By Janet Burstall
A “Labor Renewal” movement was launched in capital cities across Australia on 8 October, aiming to push democratic reforms through biennial conference of the Australian Labor Party (ALP) in December.
The campaign sets five general aims, and more specifically demands implementation of the recommendations of Labor’s official review of its own organisation, published in February 2011.

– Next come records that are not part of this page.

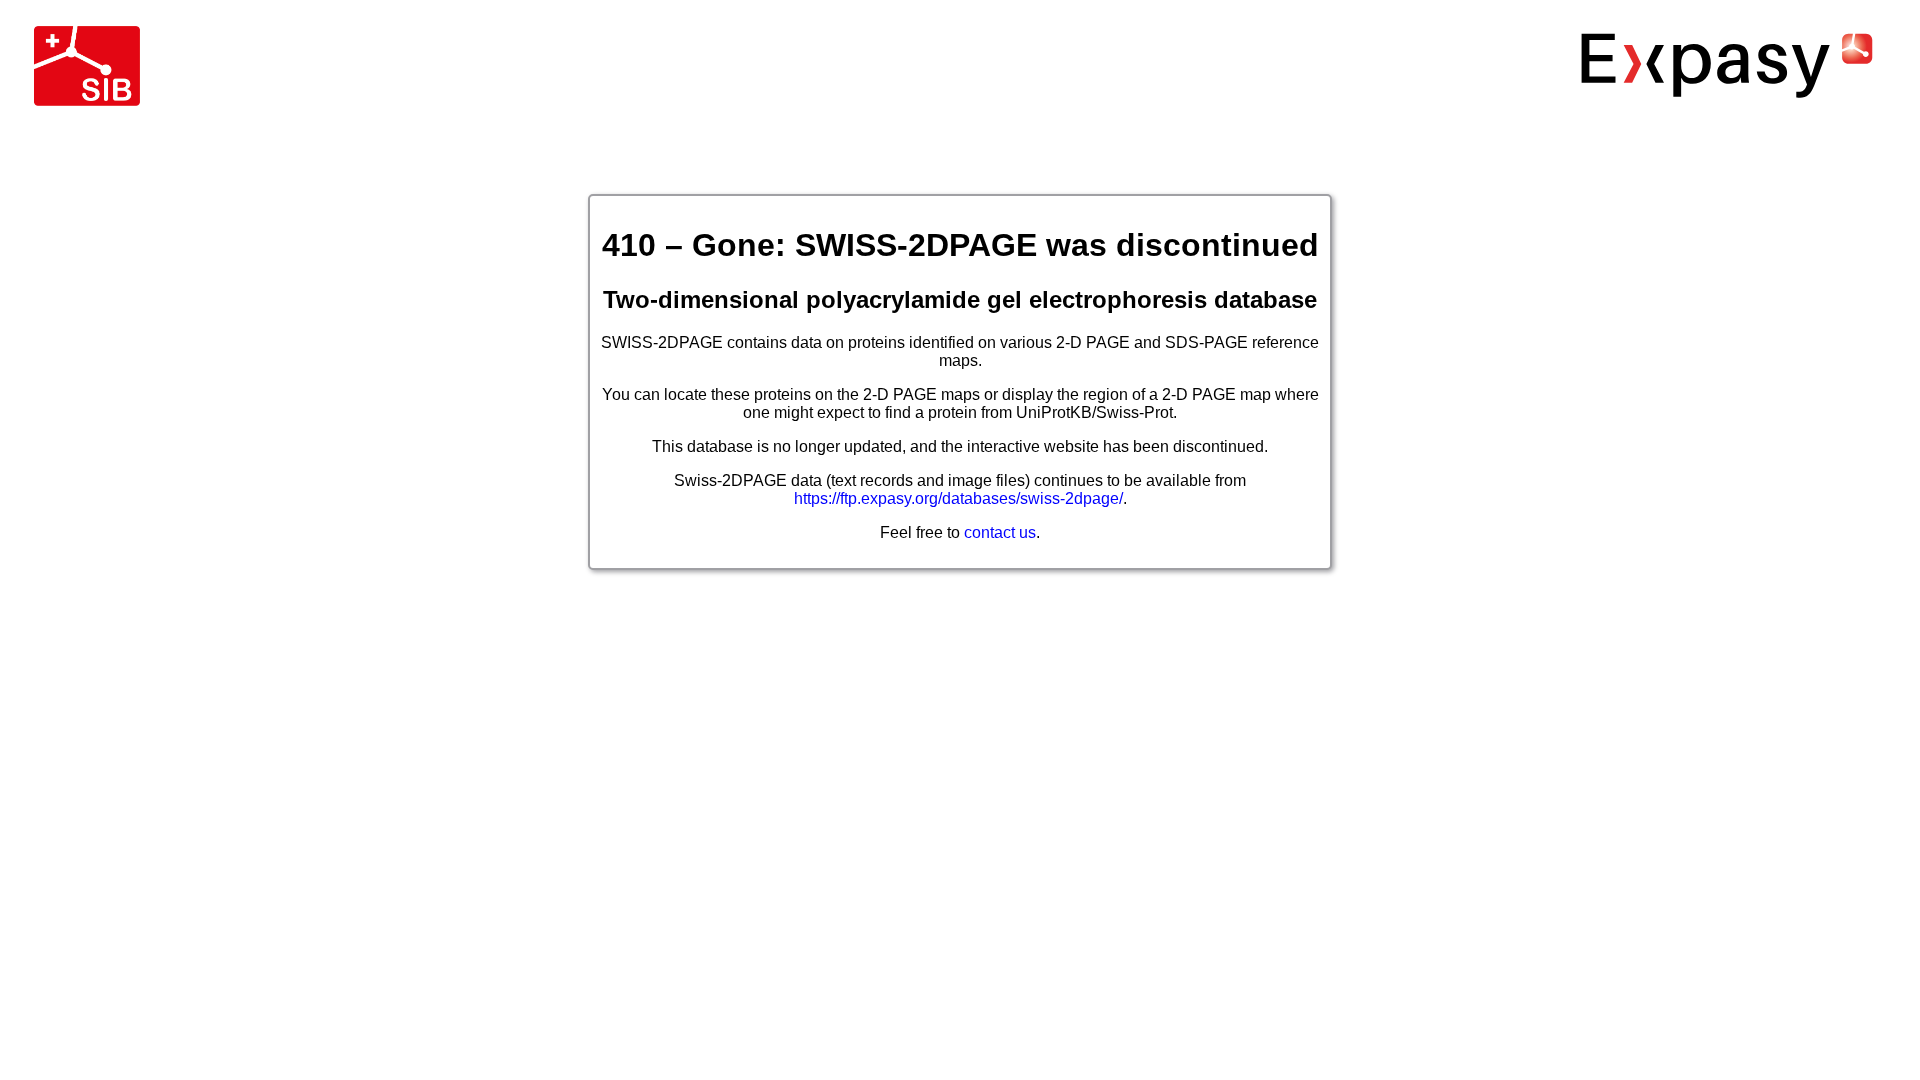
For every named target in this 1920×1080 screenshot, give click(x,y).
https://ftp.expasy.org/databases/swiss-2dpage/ (958, 498)
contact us (1000, 532)
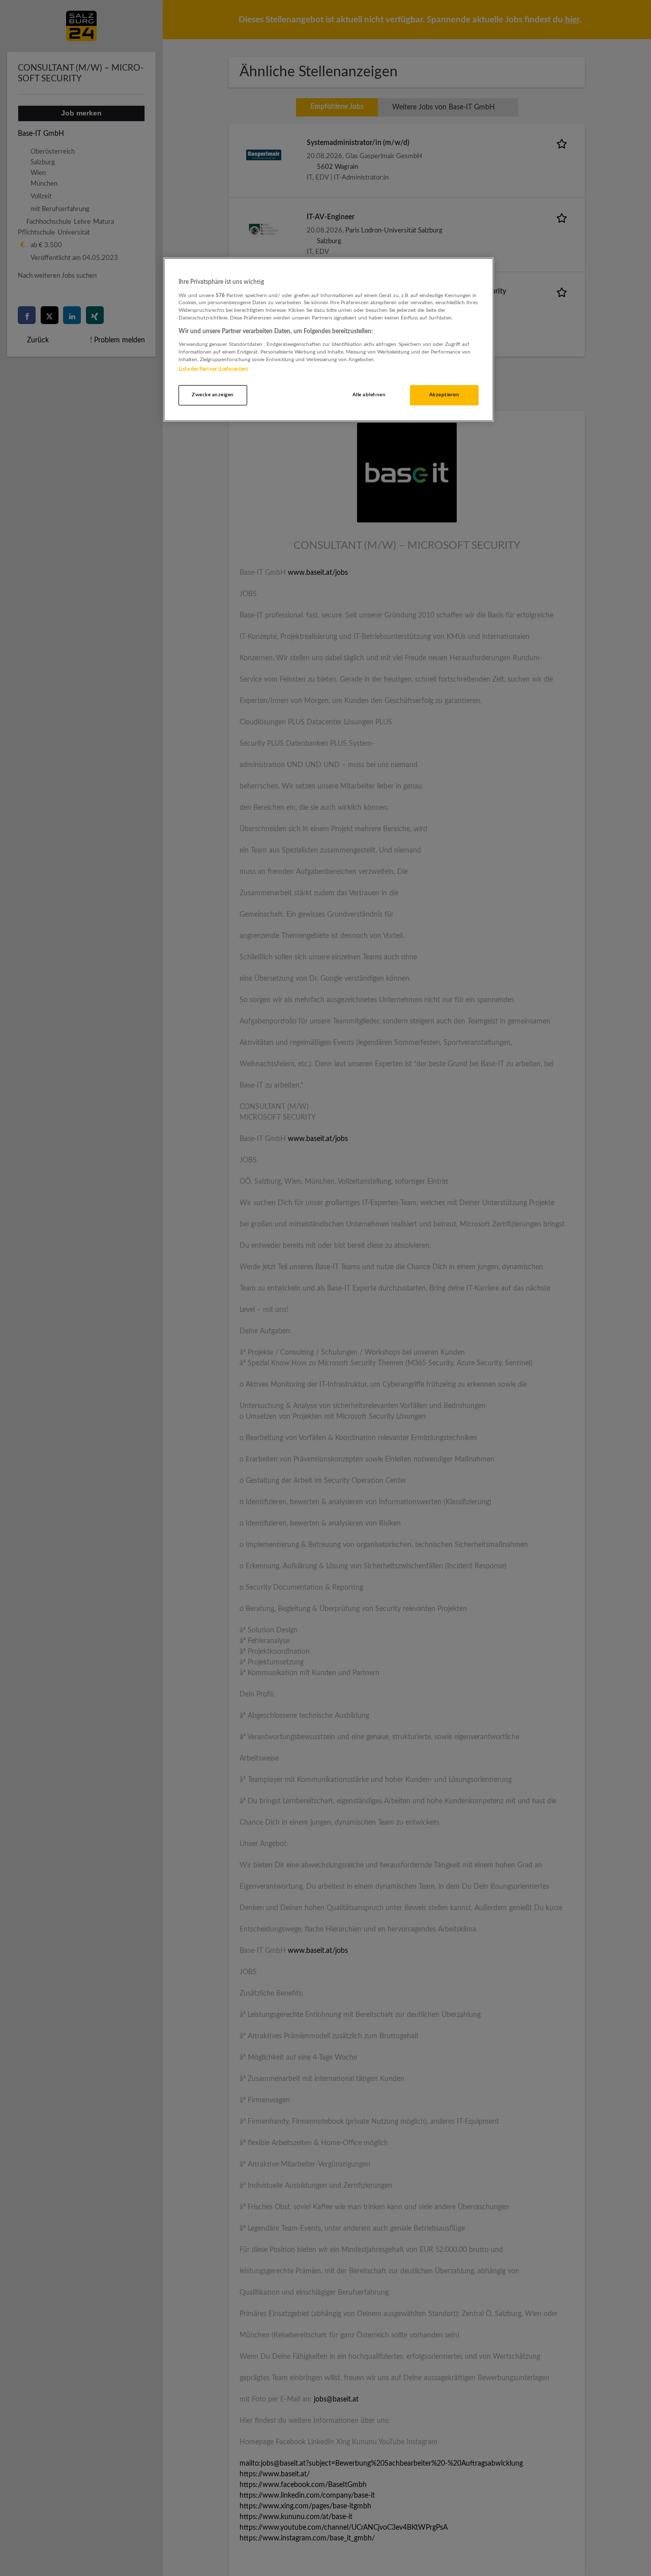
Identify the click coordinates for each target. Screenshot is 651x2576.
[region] (328, 339)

Kevin Rudd’s possible aspirations for a Blair-like comprehensive restructuring of the ALP, and radical marginalisation of the unions, have faded, for now. Probably worried by the decline in ALP membership — after a modest rise of about 13% in 2003-7, it declined 22% between 2007 and 2010 — the Bracks-Carr-Faulkner review proposes a tilt back towards democracy. It recommends:
“That... state and territory conferences be solely based on the principle of 50 per cent representation for members and 50 per cent representation for [union] affiliates. That the practice of including additional delegates from administrative committees, policy committees, Young Labor, and the parliamentary parties in the members’ component cease”.
“That intervention in Party preselections by the National Executive and state administrative committees only occur as a last resort, rather than a first resort, and then only in exceptional circumstances”.
At the Sydney launch, several people asserted that the point is not simply getting Labor in, but what Labor does when it is in.
Many expressed their disappointment with Labor in government.